No car manufacturer seems to know whether or not the humble motor show is going to thrive to be killed off, says Mike Rutherford
Confused about the future for homegrown and international motor shows? Me too. Even some leading car manufacturers can’t seem to decide whether they’re for or against.
For example, a month ago in Korea a spokesman from Hyundai Motor Europe assured me that motor shows are toast. Yet in the same week the company, plus sister brand Kia, starred at the Seoul show with several new cars, a couple of them highly significant. Then, weeks later, the same Hyundai-Kia-Genesis (H-K-G) Group unveiled a fleet of important, fresh models at the New York and Shanghai shows.
• New York Motor Show 2019: news round-up
And this month, at the London Motor & Tech Show, Kia will exhibit at least one pre-production product – the Soul EV – that doesn’t land in UK showrooms or hit our roads until late 2019.
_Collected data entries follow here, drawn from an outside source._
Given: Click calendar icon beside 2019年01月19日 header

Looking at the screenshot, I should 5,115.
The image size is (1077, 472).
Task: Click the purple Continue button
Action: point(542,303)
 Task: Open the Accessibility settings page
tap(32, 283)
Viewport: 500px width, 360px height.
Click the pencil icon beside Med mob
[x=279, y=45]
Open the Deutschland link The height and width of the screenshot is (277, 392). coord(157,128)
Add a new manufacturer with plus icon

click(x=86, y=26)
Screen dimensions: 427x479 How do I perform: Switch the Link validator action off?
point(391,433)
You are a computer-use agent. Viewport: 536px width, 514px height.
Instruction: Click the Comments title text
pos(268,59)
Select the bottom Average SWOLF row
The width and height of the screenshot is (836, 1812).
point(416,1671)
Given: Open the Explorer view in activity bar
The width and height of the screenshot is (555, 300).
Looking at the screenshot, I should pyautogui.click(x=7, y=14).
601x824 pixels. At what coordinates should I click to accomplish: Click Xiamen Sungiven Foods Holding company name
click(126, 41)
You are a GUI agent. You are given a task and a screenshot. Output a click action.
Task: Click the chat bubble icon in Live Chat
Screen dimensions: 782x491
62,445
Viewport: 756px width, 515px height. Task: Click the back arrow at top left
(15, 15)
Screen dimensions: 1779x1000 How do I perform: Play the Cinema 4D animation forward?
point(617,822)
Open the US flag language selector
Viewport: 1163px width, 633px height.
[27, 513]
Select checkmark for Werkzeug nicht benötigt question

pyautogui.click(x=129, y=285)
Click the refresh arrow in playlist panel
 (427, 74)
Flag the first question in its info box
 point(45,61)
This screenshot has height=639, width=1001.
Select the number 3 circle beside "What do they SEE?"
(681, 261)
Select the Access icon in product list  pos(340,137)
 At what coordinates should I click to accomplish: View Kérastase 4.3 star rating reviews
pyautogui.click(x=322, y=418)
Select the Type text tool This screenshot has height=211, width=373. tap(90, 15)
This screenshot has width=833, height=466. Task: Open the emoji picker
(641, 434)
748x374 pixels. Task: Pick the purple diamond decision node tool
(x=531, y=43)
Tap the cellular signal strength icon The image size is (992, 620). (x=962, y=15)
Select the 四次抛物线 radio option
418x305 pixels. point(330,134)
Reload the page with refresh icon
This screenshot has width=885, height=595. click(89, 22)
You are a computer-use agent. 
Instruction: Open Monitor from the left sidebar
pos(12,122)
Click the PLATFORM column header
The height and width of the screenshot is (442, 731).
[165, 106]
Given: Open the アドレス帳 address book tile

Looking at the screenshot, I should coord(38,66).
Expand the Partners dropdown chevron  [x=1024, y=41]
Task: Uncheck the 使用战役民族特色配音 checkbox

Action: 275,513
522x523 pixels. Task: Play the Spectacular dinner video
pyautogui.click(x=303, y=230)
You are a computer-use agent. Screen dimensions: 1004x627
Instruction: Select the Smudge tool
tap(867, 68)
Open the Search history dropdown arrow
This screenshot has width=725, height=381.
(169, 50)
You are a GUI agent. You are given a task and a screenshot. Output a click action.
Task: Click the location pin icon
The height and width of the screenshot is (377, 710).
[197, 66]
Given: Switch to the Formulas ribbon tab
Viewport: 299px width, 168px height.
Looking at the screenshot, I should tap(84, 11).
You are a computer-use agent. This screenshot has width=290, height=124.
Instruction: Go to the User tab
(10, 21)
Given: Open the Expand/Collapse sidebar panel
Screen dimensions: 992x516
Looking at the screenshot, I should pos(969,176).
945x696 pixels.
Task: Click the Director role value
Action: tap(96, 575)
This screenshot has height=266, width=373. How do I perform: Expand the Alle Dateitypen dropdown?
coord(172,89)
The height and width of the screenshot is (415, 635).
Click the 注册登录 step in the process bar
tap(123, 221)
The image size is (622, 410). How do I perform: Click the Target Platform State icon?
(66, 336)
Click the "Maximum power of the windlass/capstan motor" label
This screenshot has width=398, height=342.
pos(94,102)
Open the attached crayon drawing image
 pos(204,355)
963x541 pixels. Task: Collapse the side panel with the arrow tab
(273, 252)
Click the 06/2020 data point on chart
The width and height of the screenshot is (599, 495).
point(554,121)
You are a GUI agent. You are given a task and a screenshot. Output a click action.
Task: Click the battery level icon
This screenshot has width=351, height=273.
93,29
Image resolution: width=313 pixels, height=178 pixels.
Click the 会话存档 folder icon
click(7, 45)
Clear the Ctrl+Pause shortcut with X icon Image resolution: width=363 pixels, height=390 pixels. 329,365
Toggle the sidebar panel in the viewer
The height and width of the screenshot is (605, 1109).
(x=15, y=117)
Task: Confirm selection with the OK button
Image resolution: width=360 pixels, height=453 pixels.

For heaven’s sake, the H-K-G clan has around 1,000 designers physically creating an average of one new car per week (not all of them full-scale production versions, of course). Where better to display these future models in the metal than in front of hundreds of millions of motorists who pay to attend shows, before potentially paying again to purchase new cars?
Germany’s VW Group contradicts itself in a similar fashion. One minute its chairman, Herbert Diess, says “motor shows are dead”; the next he’s spending millions attending, er, motor shows. If he really believes in the death of the car exhibition, presumably he and his mainly German brands will boycott this September’s Frankfurt Motor Show? I think not.
America’s Tesla is another firm that hasn’t thought through its approach to motor shows. Last summer it boasted a brilliantly designed and built stand at Goodwood’s Festival of Speed, the world’s poshest ‘motor show’. Yet by winter Tesla’s LA show ‘exhibit’ looked more like an upholstered shipping container, and in spring 2019 the company couldn’t even be bothered to rock up for the New York show, which annually attracts one million-plus visitors – many of them wealthy and itching to buy.
The argument goes that car makers have allegedly discovered better ways to spend their billions in the pursuit of increased sales. Some pay eye-wateringly large sums to lazily slap their logos on sporting events or sportsmen. But for what? When you see Chevrolet’s name on the shirt of a Manchester United player, does this make you want to buy a car from that ailing US manufacturer? Hardly. Especially as it has withdrawn from the UK market. Honestly, the £47million a year Chevrolet blows by plonking its logo on Man U shirts would be better spent on rugged and reusable motor show stands and personnel.
Yet another lesson in how not to do things came a few days ago, when Tesla’s Elon Musk staged his own little no-cost online ‘motor show’ and sales spiel, which included his laughable contention that “it’s financially insane to buy anything other than a Tesla”.
With woefully misleading lines like this, who needs a proper stand, with proper cars and proper sales execs, at proper motor shows? He does. And, given Tesla’s $702m first-quarter loss this year, so do his increasingly baffled existing and potential customers.